Task to complete » Whenever a line in the entries below contains "section", copy that line.

---------- Source information

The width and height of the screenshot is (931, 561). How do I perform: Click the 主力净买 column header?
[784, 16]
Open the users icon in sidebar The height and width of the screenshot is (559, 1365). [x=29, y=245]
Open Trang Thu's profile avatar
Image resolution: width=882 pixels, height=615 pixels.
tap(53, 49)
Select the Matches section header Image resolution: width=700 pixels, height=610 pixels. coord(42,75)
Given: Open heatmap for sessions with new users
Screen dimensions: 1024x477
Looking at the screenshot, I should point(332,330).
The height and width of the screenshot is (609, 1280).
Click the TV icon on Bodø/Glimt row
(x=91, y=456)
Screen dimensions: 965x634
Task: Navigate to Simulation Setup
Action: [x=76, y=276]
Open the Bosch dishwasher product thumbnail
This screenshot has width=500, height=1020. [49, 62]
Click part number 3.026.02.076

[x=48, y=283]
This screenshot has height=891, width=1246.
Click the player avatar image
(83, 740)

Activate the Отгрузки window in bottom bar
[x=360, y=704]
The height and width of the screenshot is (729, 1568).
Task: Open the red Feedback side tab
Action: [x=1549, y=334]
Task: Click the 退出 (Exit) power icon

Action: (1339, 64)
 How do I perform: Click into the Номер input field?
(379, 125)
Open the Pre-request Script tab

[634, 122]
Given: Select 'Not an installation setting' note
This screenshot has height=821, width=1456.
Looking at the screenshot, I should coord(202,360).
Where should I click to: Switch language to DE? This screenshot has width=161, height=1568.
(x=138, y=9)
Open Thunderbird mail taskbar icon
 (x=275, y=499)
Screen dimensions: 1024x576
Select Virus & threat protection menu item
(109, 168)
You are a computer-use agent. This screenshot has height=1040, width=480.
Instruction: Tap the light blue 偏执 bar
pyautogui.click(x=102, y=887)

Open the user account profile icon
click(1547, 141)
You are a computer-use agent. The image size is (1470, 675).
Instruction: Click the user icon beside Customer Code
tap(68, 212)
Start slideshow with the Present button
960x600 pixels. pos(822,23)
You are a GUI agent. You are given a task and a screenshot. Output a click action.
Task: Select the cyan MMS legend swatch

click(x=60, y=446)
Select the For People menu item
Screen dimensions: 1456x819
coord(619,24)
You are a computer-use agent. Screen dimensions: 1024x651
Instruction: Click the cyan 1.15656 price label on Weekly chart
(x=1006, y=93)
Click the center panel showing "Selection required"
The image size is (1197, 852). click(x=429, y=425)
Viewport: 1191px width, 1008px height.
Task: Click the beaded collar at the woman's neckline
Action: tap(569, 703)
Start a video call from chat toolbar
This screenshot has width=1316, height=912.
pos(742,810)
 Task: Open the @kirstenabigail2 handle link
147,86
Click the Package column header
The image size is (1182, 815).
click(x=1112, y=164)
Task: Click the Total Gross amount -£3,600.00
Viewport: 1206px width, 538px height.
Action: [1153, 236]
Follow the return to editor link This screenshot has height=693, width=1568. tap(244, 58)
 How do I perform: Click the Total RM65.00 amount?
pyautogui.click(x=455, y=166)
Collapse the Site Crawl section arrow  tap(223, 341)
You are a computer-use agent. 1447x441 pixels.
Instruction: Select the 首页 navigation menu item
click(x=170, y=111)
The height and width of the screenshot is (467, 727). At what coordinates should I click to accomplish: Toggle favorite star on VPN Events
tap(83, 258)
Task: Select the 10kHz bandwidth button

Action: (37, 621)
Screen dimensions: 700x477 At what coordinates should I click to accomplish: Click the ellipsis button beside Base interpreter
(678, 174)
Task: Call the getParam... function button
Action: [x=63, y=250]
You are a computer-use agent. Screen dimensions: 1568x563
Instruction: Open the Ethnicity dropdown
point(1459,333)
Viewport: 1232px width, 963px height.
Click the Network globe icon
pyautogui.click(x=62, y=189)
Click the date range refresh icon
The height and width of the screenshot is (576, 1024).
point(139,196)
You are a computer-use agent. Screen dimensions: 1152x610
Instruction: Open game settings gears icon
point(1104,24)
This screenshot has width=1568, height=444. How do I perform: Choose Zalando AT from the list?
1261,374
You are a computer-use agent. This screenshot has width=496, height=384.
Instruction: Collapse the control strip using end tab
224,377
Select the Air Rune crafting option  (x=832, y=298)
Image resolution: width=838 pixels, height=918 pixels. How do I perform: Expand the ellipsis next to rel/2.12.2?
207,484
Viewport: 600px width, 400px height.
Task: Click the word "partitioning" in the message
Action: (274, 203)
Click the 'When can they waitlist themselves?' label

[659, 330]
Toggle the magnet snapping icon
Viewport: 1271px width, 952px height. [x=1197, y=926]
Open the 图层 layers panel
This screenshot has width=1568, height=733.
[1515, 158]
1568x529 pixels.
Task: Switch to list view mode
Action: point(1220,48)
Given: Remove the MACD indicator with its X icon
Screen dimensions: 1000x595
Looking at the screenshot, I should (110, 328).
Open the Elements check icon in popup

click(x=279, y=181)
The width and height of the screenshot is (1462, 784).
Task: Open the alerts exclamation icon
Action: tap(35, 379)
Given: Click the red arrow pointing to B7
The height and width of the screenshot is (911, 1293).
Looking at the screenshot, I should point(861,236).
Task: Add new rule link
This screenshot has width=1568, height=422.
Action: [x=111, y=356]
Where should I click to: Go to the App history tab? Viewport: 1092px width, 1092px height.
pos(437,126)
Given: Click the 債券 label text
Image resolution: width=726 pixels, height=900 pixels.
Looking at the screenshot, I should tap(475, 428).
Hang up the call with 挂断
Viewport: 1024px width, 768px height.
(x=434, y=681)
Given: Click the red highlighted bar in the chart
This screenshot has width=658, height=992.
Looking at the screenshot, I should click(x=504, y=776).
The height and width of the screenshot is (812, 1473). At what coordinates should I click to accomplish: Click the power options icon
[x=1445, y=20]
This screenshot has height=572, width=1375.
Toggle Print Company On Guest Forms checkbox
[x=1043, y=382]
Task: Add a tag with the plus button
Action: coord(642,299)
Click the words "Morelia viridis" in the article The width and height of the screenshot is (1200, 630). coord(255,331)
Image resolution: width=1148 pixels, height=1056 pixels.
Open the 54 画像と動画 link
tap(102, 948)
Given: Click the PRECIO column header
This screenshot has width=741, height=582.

--------------------

Written solution »
Select the Matches section header Image resolution: width=700 pixels, height=610 pixels. coord(42,75)
Collapse the Site Crawl section arrow  tap(223, 341)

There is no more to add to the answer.